▶ **ESTRATTO DEL DOCUMENTO**
————————

Ciononostante però – al fine della revisione dell’assegno di mantenimento – non è sufficiente prospettare i suddetti elementi di fatto, ma occorre necessariamente, a corredo delle proprie ragioni, assolvere il relativo onere probatorio e provare la contrazione dei propri redditi con opportuna documentazione fiscale.
Questa regola processuale, teoricamente corretta, non tiene però conto che nella pratica, soprattutto per i lavoratori non dipendenti, come autonomi e professionisti, la prova della riduzione del reddito si può fornire solo a distanza di molto tempo dal verificarsi della perdita; un libero professionista che ha avuto un calo di fatturato nel primo semestre del 2020, dove aspettare il luglio 2021 (quando è disponibile la sua dichiarazione dei redditi) prima di rivolgersi al giudice.
Con l’emergenza sanitaria, soprattutto per i lavoratori autonomi e i professionisti, questi oneri probatori sono divenuti meno stringenti – del resto coloro i quali hanno perso le loro entrate in tutto o in parte nel corso della pandemia, non possono attendere troppo tempo per essere autorizzati a versare in misura minore l’assegno di mantenimento in favore di figlio – avendo bisogno di un intervento immediato.
Di questa particolare esigenza, sembra aver tenuto conto il giudice della I sezione del Tribunale di Terni, che, con la sentenza del 16 luglio 2020, ha segnato l’inizio di un nuovo orientamento giurisprudenziale di maggiore sensibilità alle problematiche economiche post pandemia di alcuni lavoratori.
Nel caso de quo, il giudizio di revisione, era stato incardinato da una madre che aveva chiesto l’aumento dell’onere posto a carico del padre per il mantenimento dei due figli e per le spese straordinarie, in ragione dei maggiori costi – dalla stessa asseritamente sostenuti – derivanti dalla necessità di essere coadiuvata, nell’accompagnamento a scuola dei figli, a causa della mancata collaborazione paterna.

————————

▶ **ESTRATTI DI DATI**
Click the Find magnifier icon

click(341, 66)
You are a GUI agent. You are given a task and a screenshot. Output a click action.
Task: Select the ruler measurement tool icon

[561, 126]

————————

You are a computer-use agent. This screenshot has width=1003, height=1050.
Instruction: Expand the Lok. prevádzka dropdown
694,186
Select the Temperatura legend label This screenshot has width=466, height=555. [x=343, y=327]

————————

▶ **LAVORO RICHIESTO**
Nell'estratto sull'assegno di mantenimento, quale giudice ha emesso la sentenza del 16 luglio 2020?

▶ **RISPOSTA**
Il giudice della I sezione del Tribunale di Terni.